İngiltere’de Başbakan Theresa May hükümeti, 6 ayda kritik konumdaki 5 bakanın istifası ve Brexit sürecinde parlamentodan aldığı darbeler nedeniyle zor günler yaşıyor.
May ilk darbeyi geçen yıl nisan ayında verdiği erken seçim kararıyla aldı. İşçi Partisine ağır yenilgi yaşatarak parlamentoda ezici çoğunluk elde etmeyi amaçlayan May, “güçlü lider” sloganıyla girdiği haziran ayındaki seçimde elindeki çoğunluğu yitirdi.
May, Kuzey İrlanda’nın aşırı sağcı Demokratik Birlik Partisinin (DUP) 10 milletvekilinin desteğiyle ancak bir azınlık hükümeti kurabildi.İngiltere Başbakanı, hükümet içinde kendisine destek veren isimleri de peş peşe patlak veren skandallar sonucu kaybetti.
May’i kamuoyu önünde güçlü şekilde koruyan Savunma Bakanı Micheal Fallon, bir kadın gazeteciye cinsel tacizde bulunduğu iddiaları üzerine kasım ayında istifa etti. May kabinesindeki ikinci kayıp uluslararası Kalkınma Bakanı Priti Patel’in İsrailli yetkililerle yaptığı izinsiz görüşmelerin ortaya çıkmasının ardından istifa etmek zorunda kalmasıyla yaşandı.

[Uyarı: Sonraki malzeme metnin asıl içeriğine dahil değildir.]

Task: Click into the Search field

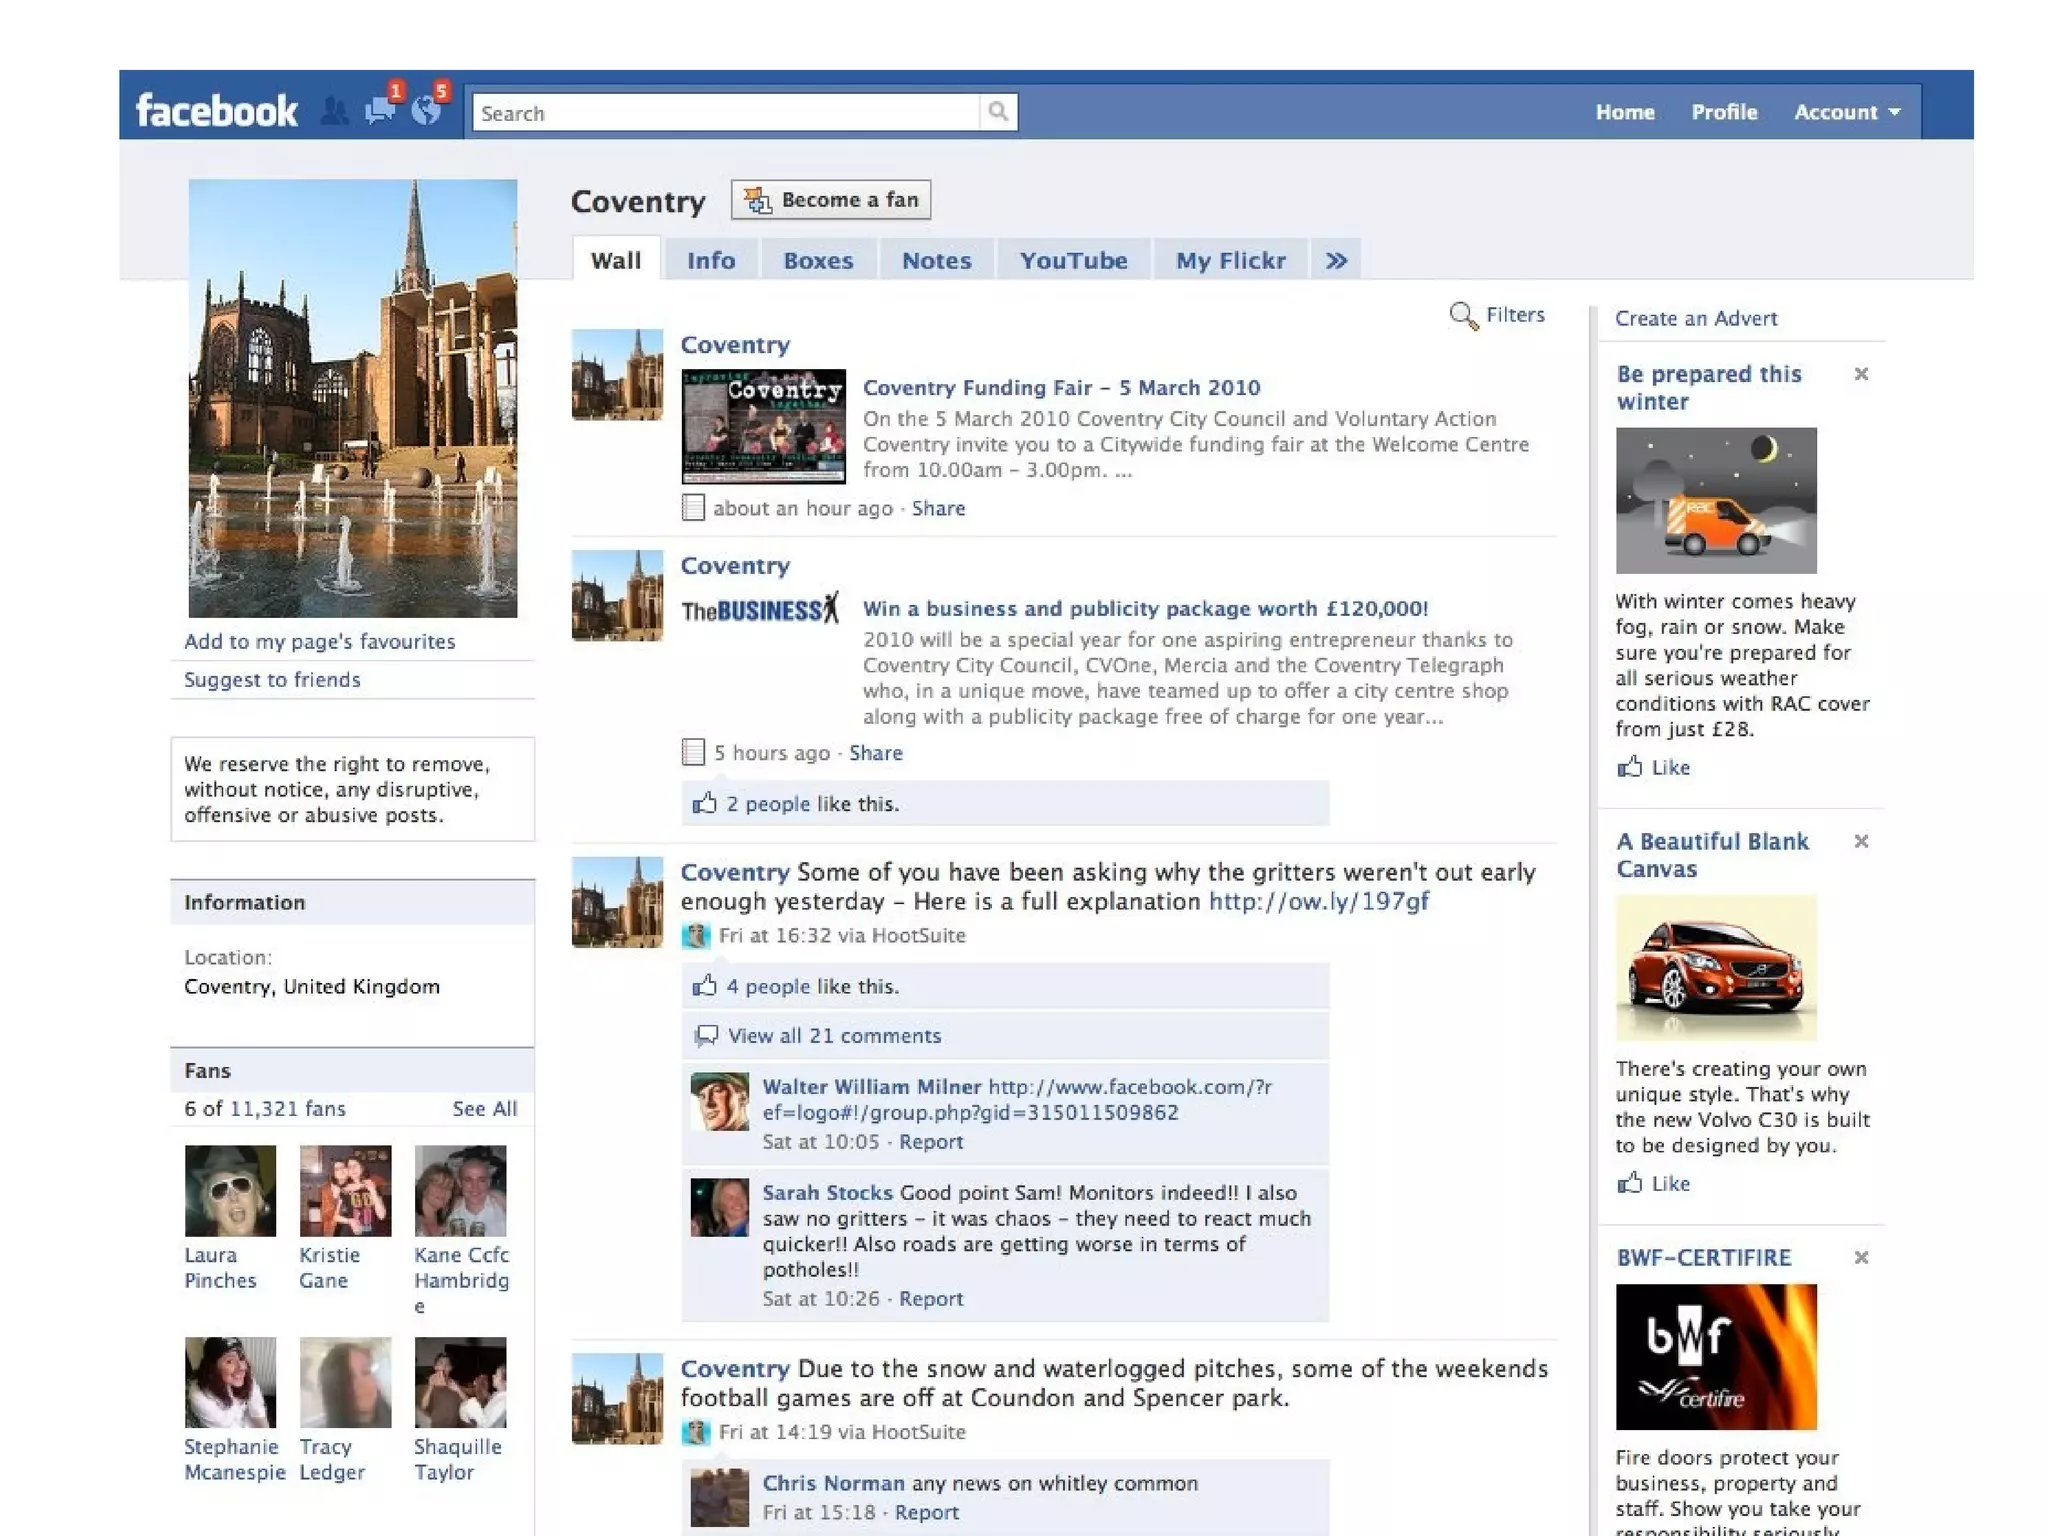Action: pos(726,113)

Patel’i, May’in diğer güçlü destekçisi Başbakan Yardımcısı Damian Green izledi. Green, parlamentodaki bilgisayarında bir polis soruşturması sırasında bulunan pornografik içerik nedeniyle patlak veren skandal üzerine aralık ayında istifasını verdi.

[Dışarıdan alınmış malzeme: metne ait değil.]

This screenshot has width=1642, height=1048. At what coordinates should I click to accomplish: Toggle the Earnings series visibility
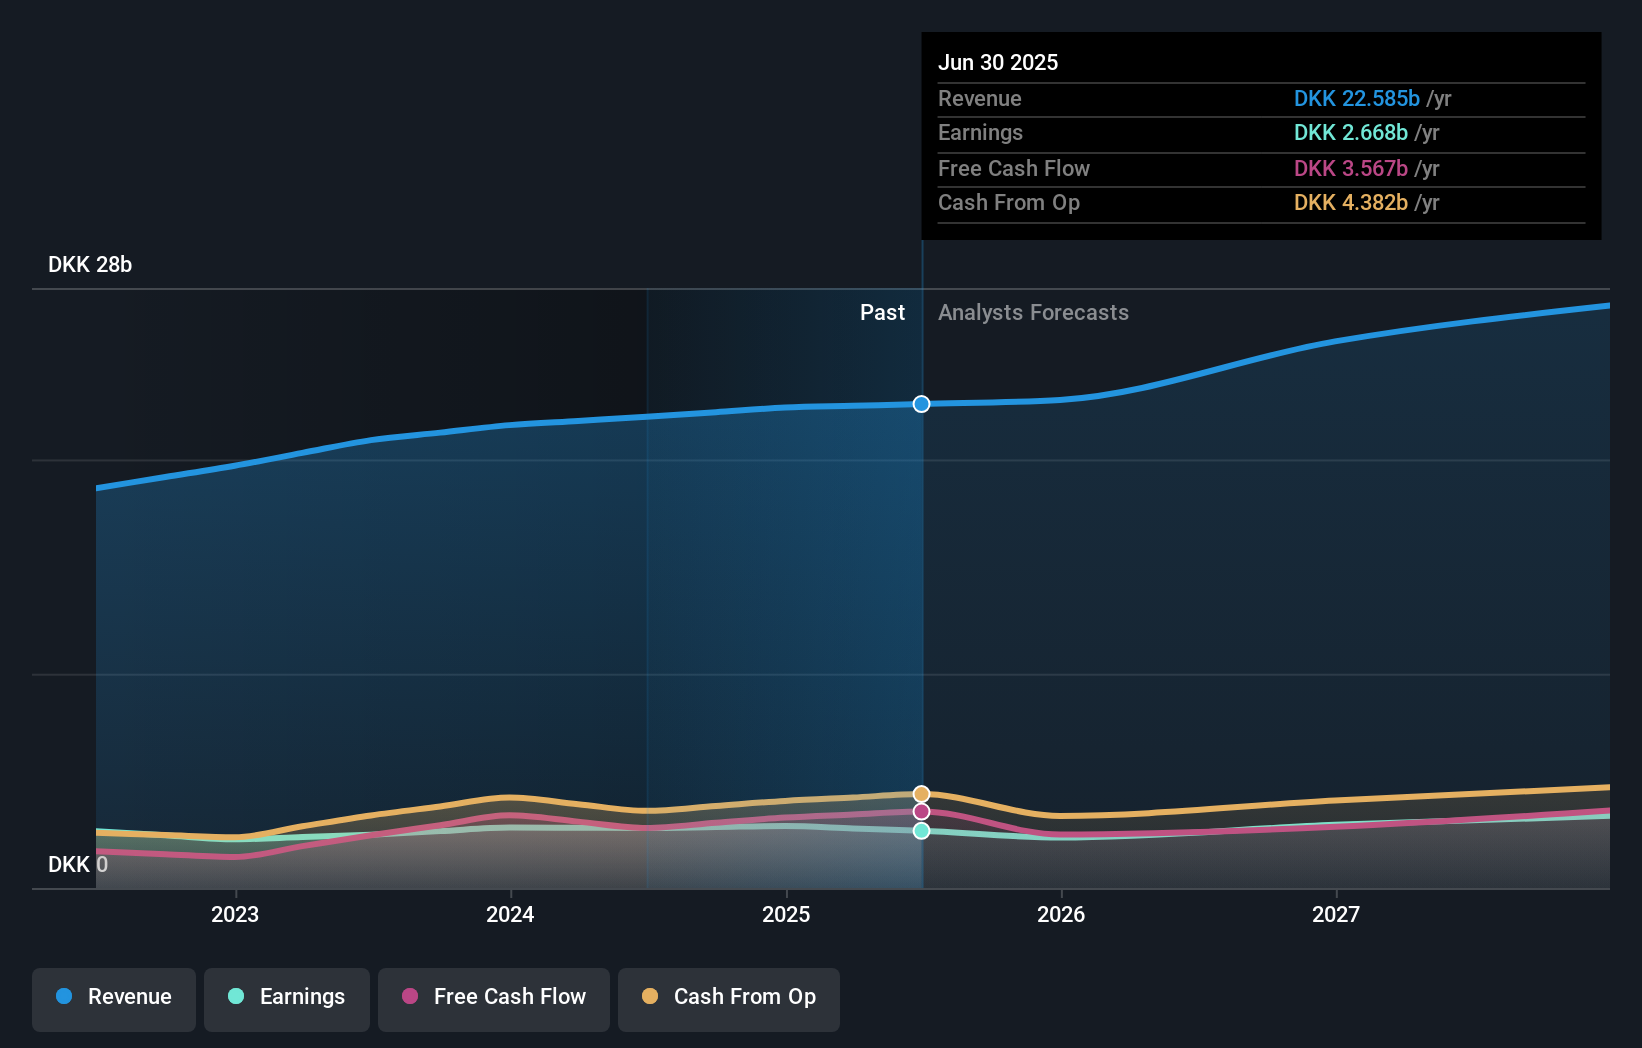pos(287,997)

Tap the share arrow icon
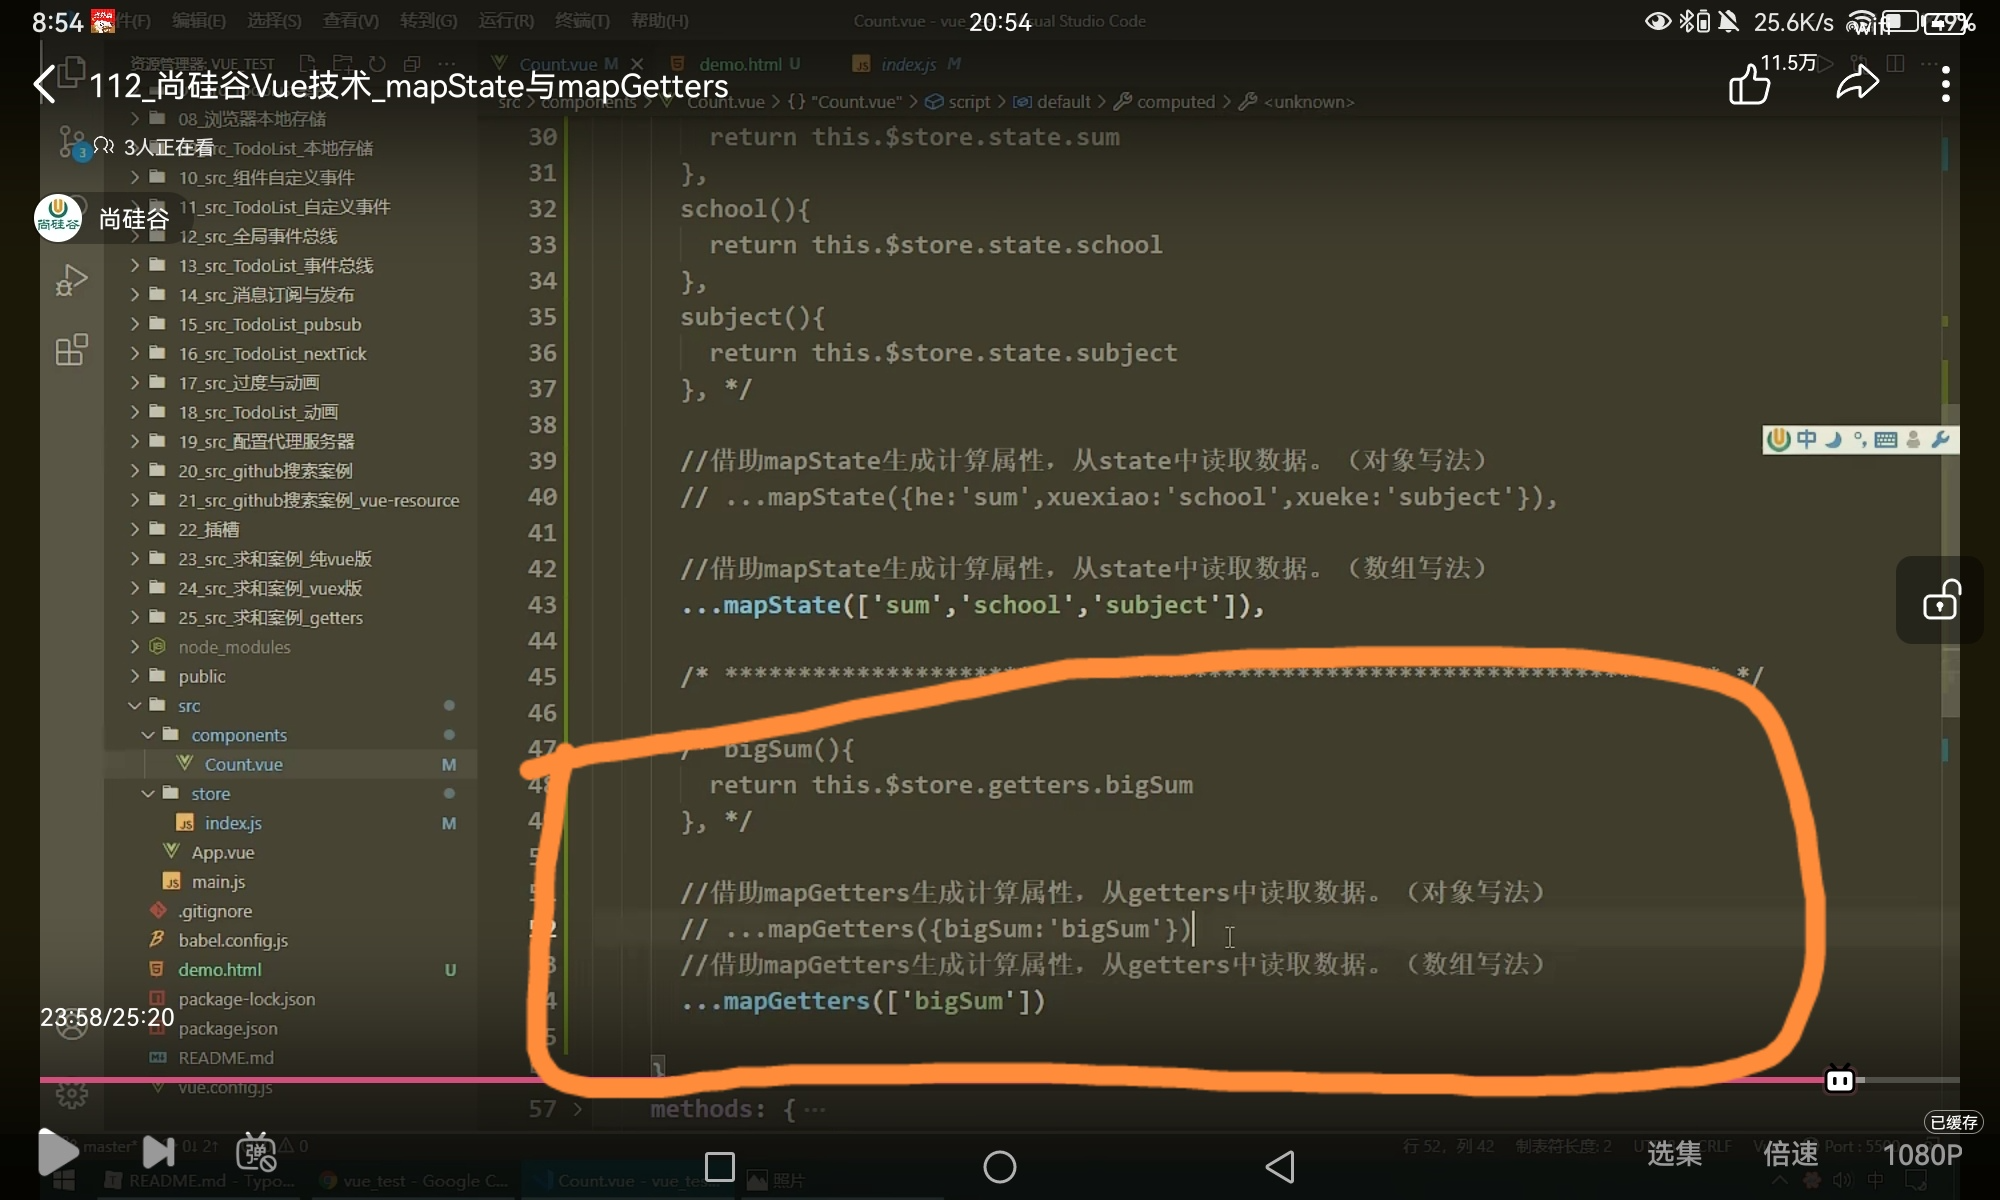pos(1857,84)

May’in ocak ayında kabinede gittiği görev değişiklikleri sırasında kendisine önerilen yeni bakanlığı kabul etmeyen Justin Greening de eğitim bakanlığından istifa etti. Hükümette yaşanan son istifa İçişleri Bakanı Amber Rudd’dan geldi. Adı May sonrasında Muhafazakar Partinin lider adayları arasında geçen Rudd, göçmenlerin sınır dışı edilmesi için kota uygulaması getirdiği iddialarıyla muhalefet tarafından köşeye sıkıştırıldı.
Parlamentodaki bir komisyona verdiği ifadede kota uygulamasını inkar eden Rudd, yalan beyanda bulunduğunun ortaya çıkması üzerine pazar günü istifasını vermek zorunda kaldı.
Kabinesinden 6 ay içinde 5 bakanı kaybeden May’e, nisan ayında 2 önemli darbe de İngiliz parlamentosunun üst kanadı Lordlar Kamarasından geldi.
Ingıltere’nin AB’den ayrılmasının ardından birlik mevzuatını otomatik olarak ülkenin iç hukuku haline getirecek Brexit Yasa Tasarısı’nda Gümrük Birliği üyeliği ve AB ile varılacak anlaşmanın parlamento onayına tabi hale getirilmesi konularında değişiklik tekliflerini kabul etti.
Her iki değişiklik de May’in savunduğu “sert Brexit” politikasını engelleyecek nitelik taşıyor.
Lordlar Kamarasının değişikliklerinin ardından Brexit Yasa Tasarısı alt kanat Avam Kamarasında yeniden görüşülecek ve yeniden Lordlara sevk edilecek. Her iki kanadın da kendi tutumunda ısrar etmesi halinde, tasarı iki kanat arasında gidip gelecek. Yasa, ancak her iki kanattan da geçtikten sonra Kraliçe 2. Elizabeth’in onayıyla yürürlüğe girebilecek.
Lordlar Kamarasının değişikliklerinin en önemli etkisi, hükümetin AB ile yürütmekte olduğu Brexit müzakerelerinde hissedilecek. Değişiklikler, İngiliz hükümetinin AB karşısında elini önemli ölçüde zayıflatmış olacak.